_READING TEXT_:
◇ ◇ ◇ ◇
Slashdot Mirror


Computers Paraphrase English

AhaIndia submits a link to a story discussing computerized paraphrasing of English news articles. This technology, destined to eventually replace most reporters with very small shell scripts, is thankfully still in its infancy.

14 of 212 comments (clear)

  1. The Ultimate Tool For Plagiarism by popo · · Score: 4, Interesting


    All someone has to do now is marry this technology with a term-paper database, and "Hello Original Work!"

    The question will then become, how many different unique "paraphrases" can the system ultimately generate?

    --
    ------ The best brain training is now totally free : )
    1. Re:The Ultimate Tool For Plagiarism by EvilTwinSkippy · · Score: 2, Interesting
      Actually you can use topic maps to decompose a body of work into individual statements and then use a set or randomly generated "flavors" to re-constitute the facts into an original work. The rules about what goes where are pretty cut and dry.

      More stuff to help people avoid shitwork, only for humanity to discover our purpose in life IS to do shitwork.

      --
      "Learning is not compulsory... neither is survival."
◇ ◇ ◇ ◇
_DATASET EXTRACT_:
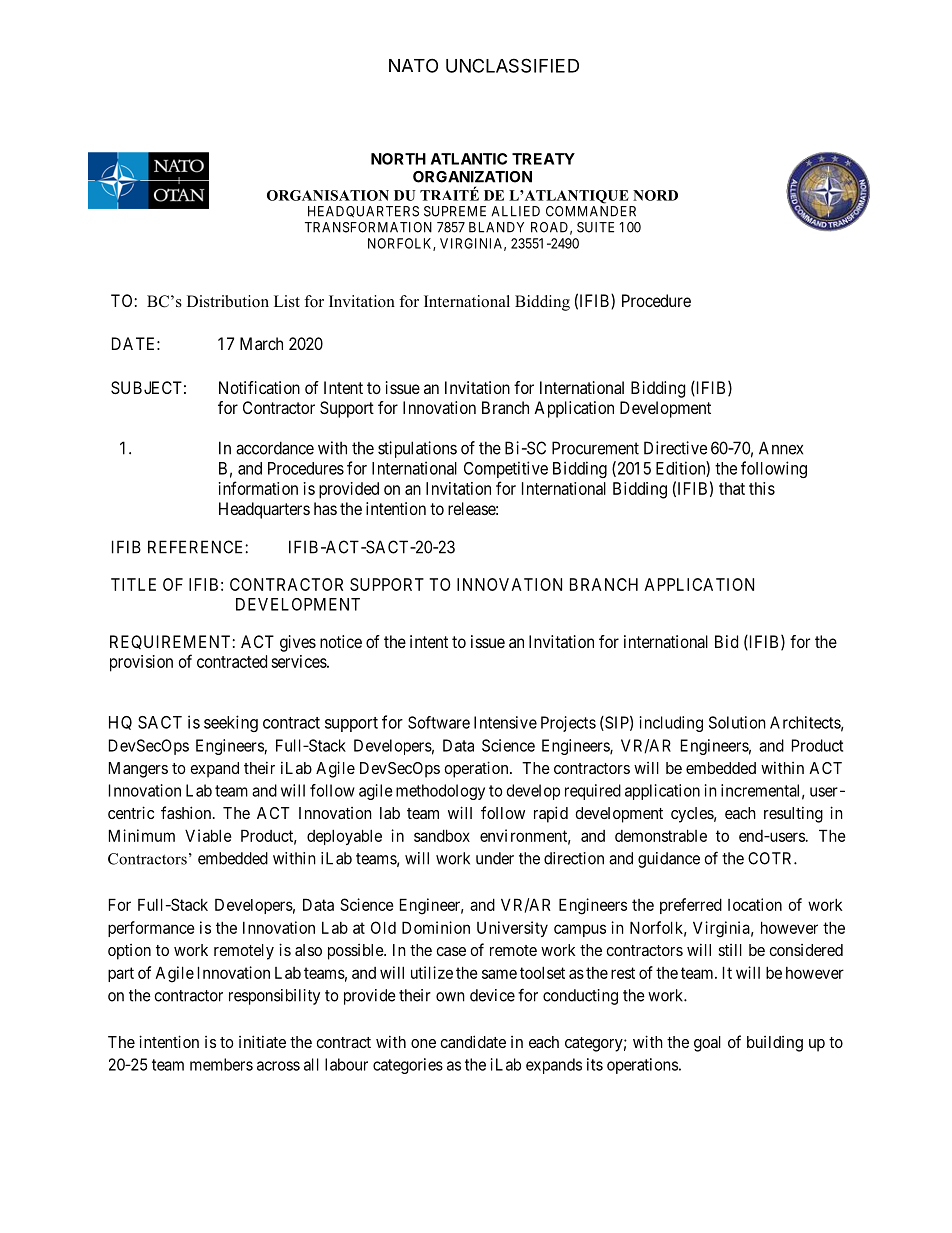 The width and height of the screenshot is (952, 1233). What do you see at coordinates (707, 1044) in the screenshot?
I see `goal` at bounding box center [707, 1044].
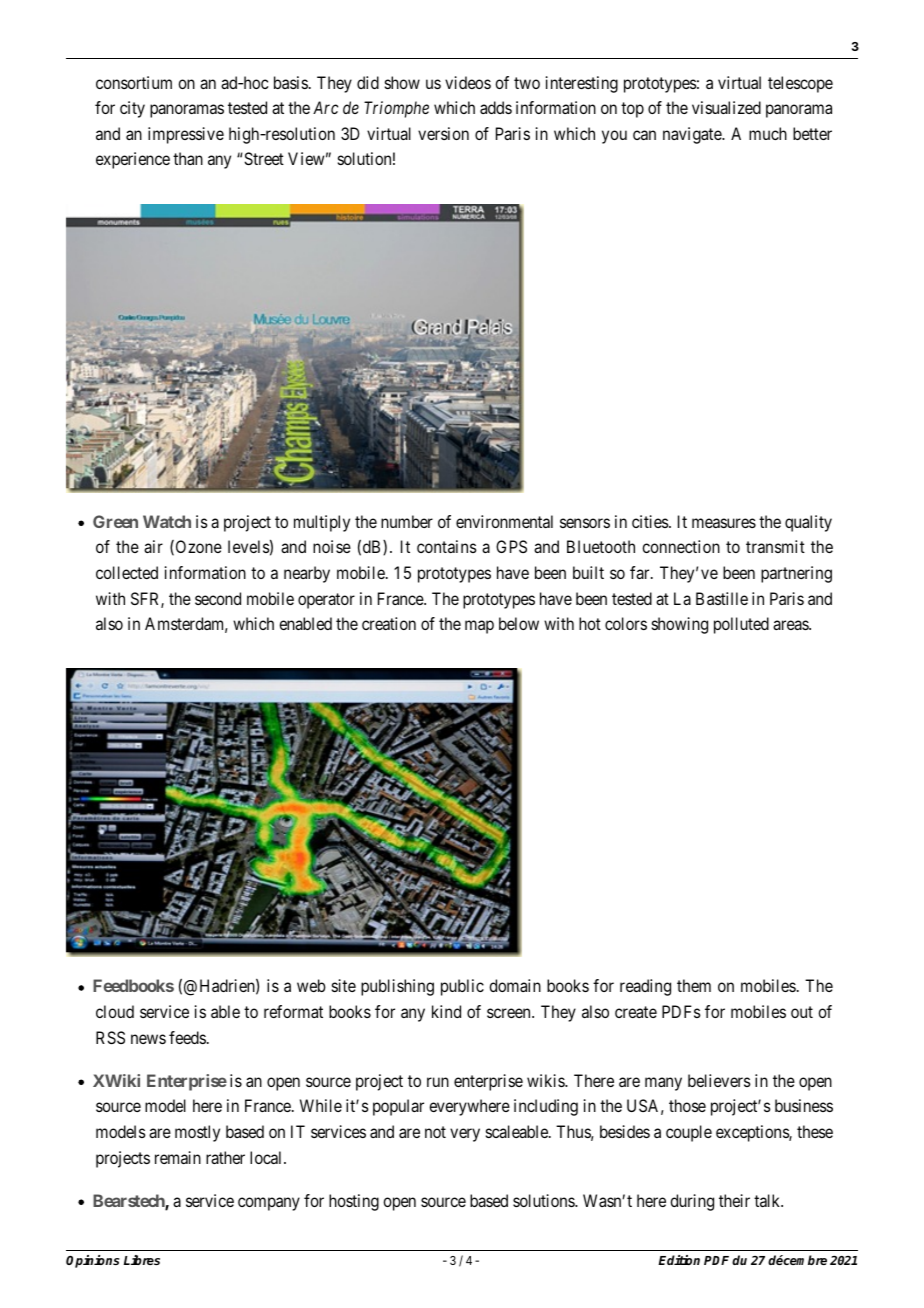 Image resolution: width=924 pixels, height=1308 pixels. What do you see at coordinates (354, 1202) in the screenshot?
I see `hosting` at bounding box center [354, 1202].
◇ ◇ ◇ ◇
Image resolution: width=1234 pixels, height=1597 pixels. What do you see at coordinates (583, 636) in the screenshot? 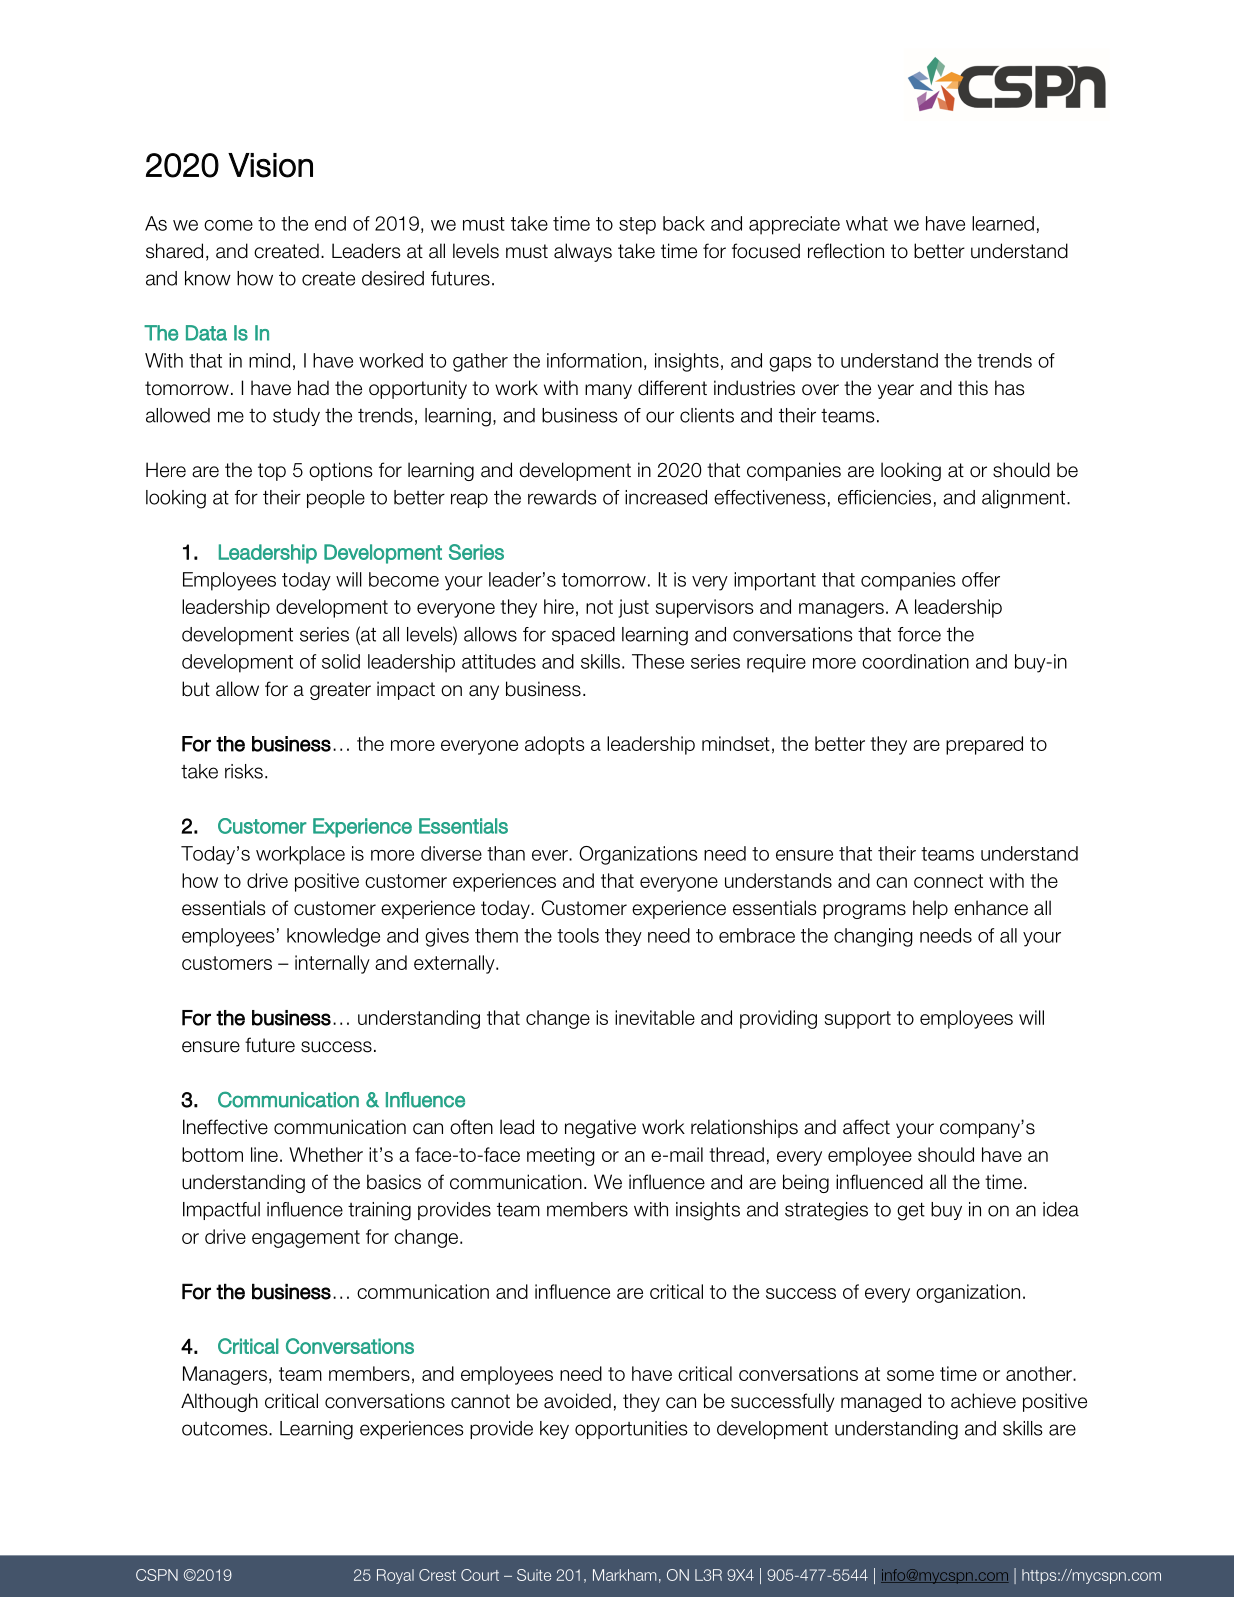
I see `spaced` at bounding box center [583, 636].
◇ ◇ ◇ ◇
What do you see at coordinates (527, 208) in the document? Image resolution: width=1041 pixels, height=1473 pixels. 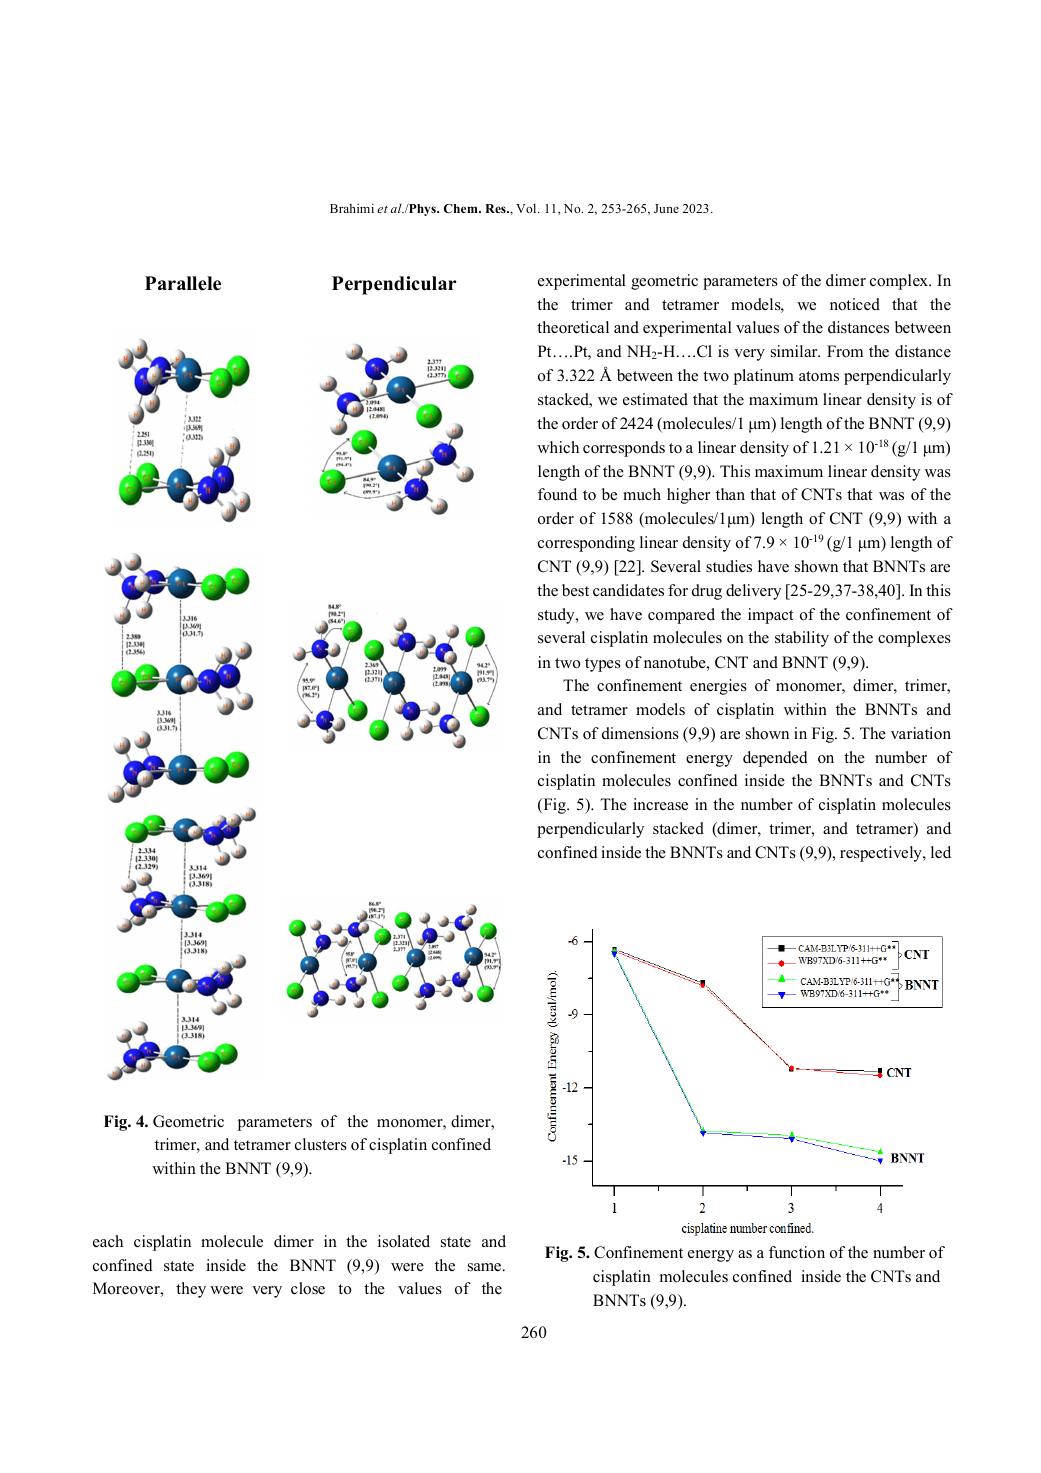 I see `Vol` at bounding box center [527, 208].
◇ ◇ ◇ ◇
_TO BE DONE_:
[1] In the Slashdot thread on computers paraphrasing English, what does EvilTwinSkippy say can be used to break a body of work into individual statements?
[2] Continue the Slashdot thread on computers paraphrasing English from the point where it stops.

_EXPECTED RESULTS_:
[1] Topic maps.

[2]
      --Dr.W.Edwards Deming
    2. Re:The Ultimate Tool For Plagiarism by KrispyKringle · · Score: 2, Interesting
      This isn't necessarily the big problem it appears. I've heard of many college professors and high school teachers using automated plagiarism detectors in the news, and that strikes me as stupid, as well. I mean, if a student has to write a paper on _The Bell Jar_, I'm sure he can find one online. But in most classes, you expect some level of familiarity with the students, on part of the teacher. If a kid who sleeps in every class and who's comments tend to be off topic or stupid turns in a paper worthy of The Atlantic Monthly, the teacher ought to realize something is up. Sure, it may not be absolute proof of wrongdoing, but it warrants a talk with the student about his erratic performance.

      College courses might be a bit tougher; there are certainly plenty in which the course is simply too large for the professor to know all the students, but in most courses, the subject matter is novel enough that finding a paper online that's relevant should be pretty difficult.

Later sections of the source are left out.